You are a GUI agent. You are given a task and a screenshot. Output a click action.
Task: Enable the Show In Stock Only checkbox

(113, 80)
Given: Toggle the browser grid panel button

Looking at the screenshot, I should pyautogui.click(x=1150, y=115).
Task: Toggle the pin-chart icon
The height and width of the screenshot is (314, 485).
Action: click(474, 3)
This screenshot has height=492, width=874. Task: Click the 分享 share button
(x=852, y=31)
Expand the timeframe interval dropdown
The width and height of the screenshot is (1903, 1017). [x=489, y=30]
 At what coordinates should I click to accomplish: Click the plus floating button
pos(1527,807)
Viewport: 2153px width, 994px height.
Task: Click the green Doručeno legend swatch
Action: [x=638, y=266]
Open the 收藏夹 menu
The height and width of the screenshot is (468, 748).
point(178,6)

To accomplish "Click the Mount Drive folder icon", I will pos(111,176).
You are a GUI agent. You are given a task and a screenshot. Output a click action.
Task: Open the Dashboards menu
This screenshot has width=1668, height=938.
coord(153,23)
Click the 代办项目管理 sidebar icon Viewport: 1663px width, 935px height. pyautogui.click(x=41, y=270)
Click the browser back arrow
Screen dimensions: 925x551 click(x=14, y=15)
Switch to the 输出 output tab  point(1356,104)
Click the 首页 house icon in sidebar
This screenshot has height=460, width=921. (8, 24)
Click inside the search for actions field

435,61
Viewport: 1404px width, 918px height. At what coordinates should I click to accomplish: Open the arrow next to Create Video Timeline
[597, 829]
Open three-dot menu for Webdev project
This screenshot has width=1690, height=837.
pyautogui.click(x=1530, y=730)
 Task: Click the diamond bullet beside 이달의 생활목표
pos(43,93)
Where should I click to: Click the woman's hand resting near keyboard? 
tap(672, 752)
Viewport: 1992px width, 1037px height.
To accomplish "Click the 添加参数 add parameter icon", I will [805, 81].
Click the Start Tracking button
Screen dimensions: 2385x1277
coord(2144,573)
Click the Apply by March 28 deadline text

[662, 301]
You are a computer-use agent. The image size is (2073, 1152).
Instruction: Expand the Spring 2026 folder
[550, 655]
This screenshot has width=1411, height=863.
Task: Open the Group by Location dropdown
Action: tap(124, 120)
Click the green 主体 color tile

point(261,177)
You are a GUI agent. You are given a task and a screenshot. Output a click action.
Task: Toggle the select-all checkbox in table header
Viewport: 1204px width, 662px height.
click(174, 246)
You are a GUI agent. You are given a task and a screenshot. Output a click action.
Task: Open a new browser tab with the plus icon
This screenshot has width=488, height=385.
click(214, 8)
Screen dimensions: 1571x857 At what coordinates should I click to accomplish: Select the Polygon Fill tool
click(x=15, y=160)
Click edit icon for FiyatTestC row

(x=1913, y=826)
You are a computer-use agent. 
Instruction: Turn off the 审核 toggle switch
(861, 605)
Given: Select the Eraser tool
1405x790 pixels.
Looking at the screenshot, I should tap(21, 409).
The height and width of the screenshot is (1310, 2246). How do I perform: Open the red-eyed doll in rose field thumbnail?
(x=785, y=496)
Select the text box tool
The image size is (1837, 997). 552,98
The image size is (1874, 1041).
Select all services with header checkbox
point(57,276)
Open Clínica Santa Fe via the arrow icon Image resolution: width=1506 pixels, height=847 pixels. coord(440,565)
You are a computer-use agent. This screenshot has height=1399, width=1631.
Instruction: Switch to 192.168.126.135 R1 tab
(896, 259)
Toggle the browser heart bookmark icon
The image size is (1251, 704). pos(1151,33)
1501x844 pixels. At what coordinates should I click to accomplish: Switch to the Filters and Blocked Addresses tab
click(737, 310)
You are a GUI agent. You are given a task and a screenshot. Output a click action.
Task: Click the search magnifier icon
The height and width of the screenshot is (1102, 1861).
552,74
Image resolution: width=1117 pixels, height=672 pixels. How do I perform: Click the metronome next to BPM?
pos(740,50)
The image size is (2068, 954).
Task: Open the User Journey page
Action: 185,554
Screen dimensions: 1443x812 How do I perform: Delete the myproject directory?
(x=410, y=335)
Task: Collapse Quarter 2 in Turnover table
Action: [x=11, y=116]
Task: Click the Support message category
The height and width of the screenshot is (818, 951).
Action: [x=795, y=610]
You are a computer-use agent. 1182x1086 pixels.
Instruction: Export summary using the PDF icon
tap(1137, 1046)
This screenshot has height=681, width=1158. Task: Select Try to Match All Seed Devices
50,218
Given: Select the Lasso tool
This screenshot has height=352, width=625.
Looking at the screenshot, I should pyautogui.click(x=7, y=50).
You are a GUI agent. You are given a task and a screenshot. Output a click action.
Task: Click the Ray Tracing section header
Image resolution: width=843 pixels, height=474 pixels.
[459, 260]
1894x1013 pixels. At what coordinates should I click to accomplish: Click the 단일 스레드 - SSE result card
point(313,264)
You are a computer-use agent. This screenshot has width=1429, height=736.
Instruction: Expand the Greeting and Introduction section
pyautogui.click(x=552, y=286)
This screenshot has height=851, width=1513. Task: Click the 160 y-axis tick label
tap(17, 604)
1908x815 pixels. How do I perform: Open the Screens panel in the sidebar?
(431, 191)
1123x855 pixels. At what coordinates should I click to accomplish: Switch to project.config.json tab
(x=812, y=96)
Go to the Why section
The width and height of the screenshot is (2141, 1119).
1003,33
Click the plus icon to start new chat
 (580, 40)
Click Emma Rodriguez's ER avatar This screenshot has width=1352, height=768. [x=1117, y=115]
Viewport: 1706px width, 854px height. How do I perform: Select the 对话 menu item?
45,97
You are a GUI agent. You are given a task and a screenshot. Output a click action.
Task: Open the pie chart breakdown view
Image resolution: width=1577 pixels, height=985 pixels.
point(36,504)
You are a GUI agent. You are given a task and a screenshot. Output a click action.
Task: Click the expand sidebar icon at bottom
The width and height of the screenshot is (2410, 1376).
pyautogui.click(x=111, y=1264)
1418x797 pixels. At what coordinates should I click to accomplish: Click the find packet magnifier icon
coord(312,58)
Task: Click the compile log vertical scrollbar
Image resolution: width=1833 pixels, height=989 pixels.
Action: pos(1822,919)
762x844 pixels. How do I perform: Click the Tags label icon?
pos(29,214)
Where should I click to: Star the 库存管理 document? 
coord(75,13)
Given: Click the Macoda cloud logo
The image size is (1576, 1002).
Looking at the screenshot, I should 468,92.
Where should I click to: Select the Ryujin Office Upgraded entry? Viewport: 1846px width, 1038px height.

BRIEF. Say the number of data lines holding "computer", without any other words.

OUTPUT FOR THIS TASK. 5